| TEXTO PARA REVISAR |
★ ★ ★ ★ ★
A lo largo del siglo XIX las conquistas infantilesencabezadas por Rousseau y repetidas entre nosotros por autores como José Joaquín Fernández de Lizardi parecen haber entrado en un limbo, como lo subraya María Eugenia Negrín en su tesis doctoral sobre la presencia del niño en la literatura decimonónica.

No hay niños en el libro que Claudio Linati publica en 1828 sino cuando los coloca en los rebozos a espaldas de dos mujeres enfrascadas en una lucha donde los niños imitan de manera instintiva lo que miran. En 1843 –centro del huracán romántico en México– sale de las prensas de Vicente García Torres el libro Los niños pintados por ellos mismos, adaptado al español por Manuel Benito Aguirre, y el cual pretende rescatar la pluralidad de la imagen infantil en los diversos oficios que ejerce. Es el tiempo de la recepción entre nosotros de Los miserables de Víctor Hugo, donde la fuerte personalidad de Cosette, niña abandonada que supera todas las adversidades, y de Gavroche, niño héroe de las barricadas, exaltan la imaginación de los lectores de ultramar. En el libro Los mexicanos pintados por ellos mismos un niño con rostro de adulto aparece bajo la tiranía de un profesor devoto de la vara de membrillo y de la letra que con sangre entra, según podemos apreciar en la litografía de Hesiquio Iriarte y en el texto de José María Rivera que la acompaña. En él hace una dura crítica a los que se llamaba con desprecio escueleros y que elegían su profesión por urgencias económicas y nunca por vocación, sátira que forma el elemento nuclear de la primera parte de El periquillo sarniento de Fernández de Lizardi.
★ ★ ★ ★ ★
(Entradas de datos)
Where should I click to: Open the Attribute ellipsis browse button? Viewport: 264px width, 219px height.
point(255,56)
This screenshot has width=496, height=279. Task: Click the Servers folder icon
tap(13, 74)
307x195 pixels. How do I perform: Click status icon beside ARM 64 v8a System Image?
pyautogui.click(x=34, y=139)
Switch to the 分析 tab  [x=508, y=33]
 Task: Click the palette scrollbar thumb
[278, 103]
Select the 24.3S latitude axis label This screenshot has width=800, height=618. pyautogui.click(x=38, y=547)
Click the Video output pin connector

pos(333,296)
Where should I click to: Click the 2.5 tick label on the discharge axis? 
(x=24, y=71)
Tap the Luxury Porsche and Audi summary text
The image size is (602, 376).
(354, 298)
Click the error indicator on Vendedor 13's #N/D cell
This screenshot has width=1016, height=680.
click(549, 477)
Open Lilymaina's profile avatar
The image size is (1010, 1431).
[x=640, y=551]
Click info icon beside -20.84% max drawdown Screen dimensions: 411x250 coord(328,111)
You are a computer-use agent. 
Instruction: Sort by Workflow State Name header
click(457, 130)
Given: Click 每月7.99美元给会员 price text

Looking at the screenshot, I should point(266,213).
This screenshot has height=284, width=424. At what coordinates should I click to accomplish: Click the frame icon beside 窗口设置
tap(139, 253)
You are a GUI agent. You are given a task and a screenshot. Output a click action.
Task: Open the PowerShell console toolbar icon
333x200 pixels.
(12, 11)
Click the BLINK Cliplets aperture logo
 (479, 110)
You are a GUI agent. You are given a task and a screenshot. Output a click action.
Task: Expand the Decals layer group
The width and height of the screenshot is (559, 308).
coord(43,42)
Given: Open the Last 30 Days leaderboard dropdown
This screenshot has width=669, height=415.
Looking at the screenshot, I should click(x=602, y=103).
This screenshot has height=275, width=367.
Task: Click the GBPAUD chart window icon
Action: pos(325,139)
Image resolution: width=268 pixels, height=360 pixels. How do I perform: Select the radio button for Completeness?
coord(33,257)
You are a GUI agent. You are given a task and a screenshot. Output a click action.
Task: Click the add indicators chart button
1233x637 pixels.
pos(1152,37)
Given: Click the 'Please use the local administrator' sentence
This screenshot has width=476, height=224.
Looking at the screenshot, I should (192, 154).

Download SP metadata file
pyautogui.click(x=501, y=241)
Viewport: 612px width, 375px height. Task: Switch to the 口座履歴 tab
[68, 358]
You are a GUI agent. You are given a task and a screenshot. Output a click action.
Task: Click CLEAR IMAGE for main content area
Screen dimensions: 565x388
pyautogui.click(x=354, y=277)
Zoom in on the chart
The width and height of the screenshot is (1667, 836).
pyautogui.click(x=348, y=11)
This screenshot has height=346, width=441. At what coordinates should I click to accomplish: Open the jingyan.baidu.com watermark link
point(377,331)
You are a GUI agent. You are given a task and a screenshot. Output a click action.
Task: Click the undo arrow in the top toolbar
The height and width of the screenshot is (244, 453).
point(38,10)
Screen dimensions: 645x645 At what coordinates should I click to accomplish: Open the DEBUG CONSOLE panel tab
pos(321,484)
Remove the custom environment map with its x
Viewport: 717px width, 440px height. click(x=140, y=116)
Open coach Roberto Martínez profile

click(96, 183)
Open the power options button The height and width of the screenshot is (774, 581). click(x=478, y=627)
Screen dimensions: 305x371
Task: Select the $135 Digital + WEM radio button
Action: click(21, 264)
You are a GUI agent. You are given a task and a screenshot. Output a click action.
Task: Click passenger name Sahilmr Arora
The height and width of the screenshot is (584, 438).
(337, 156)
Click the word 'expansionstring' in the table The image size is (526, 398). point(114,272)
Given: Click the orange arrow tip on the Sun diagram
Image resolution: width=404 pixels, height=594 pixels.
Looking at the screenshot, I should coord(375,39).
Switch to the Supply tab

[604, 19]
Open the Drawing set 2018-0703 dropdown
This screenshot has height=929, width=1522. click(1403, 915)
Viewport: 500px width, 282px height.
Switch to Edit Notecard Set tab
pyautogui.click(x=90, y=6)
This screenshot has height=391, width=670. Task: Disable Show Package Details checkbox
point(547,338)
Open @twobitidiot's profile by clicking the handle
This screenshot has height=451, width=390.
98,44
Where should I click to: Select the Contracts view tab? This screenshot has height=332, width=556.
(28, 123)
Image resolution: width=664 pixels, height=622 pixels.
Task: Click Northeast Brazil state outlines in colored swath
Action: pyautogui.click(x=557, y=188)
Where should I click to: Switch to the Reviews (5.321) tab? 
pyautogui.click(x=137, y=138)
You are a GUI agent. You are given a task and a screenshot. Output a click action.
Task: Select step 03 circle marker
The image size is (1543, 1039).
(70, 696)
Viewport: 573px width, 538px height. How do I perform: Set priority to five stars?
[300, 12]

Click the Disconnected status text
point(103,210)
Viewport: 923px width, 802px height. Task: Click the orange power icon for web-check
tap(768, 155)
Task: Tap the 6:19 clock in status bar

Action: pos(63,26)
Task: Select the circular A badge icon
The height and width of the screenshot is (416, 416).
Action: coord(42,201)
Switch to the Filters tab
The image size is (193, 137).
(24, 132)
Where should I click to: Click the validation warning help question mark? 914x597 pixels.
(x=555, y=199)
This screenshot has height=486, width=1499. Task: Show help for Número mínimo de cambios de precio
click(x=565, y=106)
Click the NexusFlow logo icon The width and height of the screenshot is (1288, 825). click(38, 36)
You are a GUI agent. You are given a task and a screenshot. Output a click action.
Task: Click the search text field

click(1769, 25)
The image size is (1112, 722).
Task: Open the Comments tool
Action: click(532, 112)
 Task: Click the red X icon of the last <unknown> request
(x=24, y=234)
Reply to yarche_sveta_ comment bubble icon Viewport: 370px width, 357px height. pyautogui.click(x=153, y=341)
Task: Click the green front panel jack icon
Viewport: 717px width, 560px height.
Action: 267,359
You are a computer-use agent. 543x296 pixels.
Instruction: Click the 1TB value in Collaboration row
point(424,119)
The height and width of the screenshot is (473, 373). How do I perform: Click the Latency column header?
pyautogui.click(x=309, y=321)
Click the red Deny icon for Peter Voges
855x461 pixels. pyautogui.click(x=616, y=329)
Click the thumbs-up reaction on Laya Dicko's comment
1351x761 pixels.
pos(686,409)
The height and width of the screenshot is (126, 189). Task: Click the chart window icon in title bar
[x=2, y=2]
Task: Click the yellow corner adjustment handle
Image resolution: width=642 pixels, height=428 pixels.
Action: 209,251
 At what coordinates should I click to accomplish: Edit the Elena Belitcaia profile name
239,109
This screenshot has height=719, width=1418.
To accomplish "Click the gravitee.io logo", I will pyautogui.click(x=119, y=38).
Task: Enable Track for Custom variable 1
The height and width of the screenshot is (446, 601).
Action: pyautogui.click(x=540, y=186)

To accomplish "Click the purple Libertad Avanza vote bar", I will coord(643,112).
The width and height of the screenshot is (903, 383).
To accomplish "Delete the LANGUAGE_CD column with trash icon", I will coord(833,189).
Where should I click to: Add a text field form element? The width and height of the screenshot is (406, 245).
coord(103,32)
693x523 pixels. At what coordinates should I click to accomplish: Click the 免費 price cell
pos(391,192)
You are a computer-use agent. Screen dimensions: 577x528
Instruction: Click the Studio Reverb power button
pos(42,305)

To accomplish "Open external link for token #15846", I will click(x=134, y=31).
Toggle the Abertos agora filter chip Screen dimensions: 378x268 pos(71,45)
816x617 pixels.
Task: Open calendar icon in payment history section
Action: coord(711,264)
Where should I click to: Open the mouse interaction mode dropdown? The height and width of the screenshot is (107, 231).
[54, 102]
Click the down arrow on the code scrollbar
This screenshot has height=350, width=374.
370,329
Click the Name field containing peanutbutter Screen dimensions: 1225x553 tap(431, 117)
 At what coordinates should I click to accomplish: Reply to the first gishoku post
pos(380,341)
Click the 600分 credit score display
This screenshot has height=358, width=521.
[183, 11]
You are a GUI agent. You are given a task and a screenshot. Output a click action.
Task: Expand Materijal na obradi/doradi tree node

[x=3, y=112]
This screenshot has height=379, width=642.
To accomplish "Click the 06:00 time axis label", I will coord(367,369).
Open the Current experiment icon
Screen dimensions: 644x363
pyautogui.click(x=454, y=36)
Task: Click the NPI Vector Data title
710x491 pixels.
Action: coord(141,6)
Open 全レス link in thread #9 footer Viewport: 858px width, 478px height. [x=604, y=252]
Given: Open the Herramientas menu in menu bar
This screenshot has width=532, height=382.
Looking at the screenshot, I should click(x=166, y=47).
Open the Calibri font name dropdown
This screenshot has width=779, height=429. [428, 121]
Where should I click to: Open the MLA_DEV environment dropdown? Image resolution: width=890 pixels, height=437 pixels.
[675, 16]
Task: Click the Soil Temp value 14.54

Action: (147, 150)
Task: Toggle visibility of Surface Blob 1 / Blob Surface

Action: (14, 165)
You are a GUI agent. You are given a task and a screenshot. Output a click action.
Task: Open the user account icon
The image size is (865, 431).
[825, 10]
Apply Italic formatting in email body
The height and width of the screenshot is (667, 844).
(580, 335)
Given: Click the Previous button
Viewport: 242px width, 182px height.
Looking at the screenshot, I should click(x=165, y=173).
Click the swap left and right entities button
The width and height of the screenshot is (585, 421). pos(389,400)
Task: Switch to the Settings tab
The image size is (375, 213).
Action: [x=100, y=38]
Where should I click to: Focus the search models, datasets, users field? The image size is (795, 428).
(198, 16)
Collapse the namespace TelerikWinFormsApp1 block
★ ★ ★ ★ ★
| CONJUNTO DE TAREAS |
**a)** Resume el texto sobre la imagen del niño en el siglo XIX en dos oraciones.
**b)** Cita textualmente un fragmento del texto sobre la imagen del niño en el siglo XIX: empieza en las palabras "A lo largo del" y detente después de "la literatura decimonónica.".
**c)** Enumera todos los títulos de obras que se mencionan en el texto sobre la imagen del niño en el siglo XIX.
Los registros no son necesarios para resolver ninguna tarea.

| RESPUESTAS POR TAREA |
**a)** Según María Eugenia Negrín, a lo largo del siglo XIX las conquistas infantiles encabezadas por Rousseau y repetidas por Fernández de Lizardi parecen haber entrado en un limbo. El texto recorre obras de la época, como Los niños pintados por ellos mismos, Los miserables de Víctor Hugo y Los mexicanos pintados por ellos mismos, donde un niño aparece bajo la tiranía de un profesor devoto de la vara de membrillo.

**b)**
A lo largo del siglo XIX las conquistas infantilesencabezadas por Rousseau y repetidas entre nosotros por autores como José Joaquín Fernández de Lizardi parecen haber entrado en un limbo, como lo subraya María Eugenia Negrín en su tesis doctoral sobre la presencia del niño en la literatura decimonónica.

**c)**
- Los niños pintados por ellos mismos
- Los miserables
- Los mexicanos pintados por ellos mismos
- El periquillo sarniento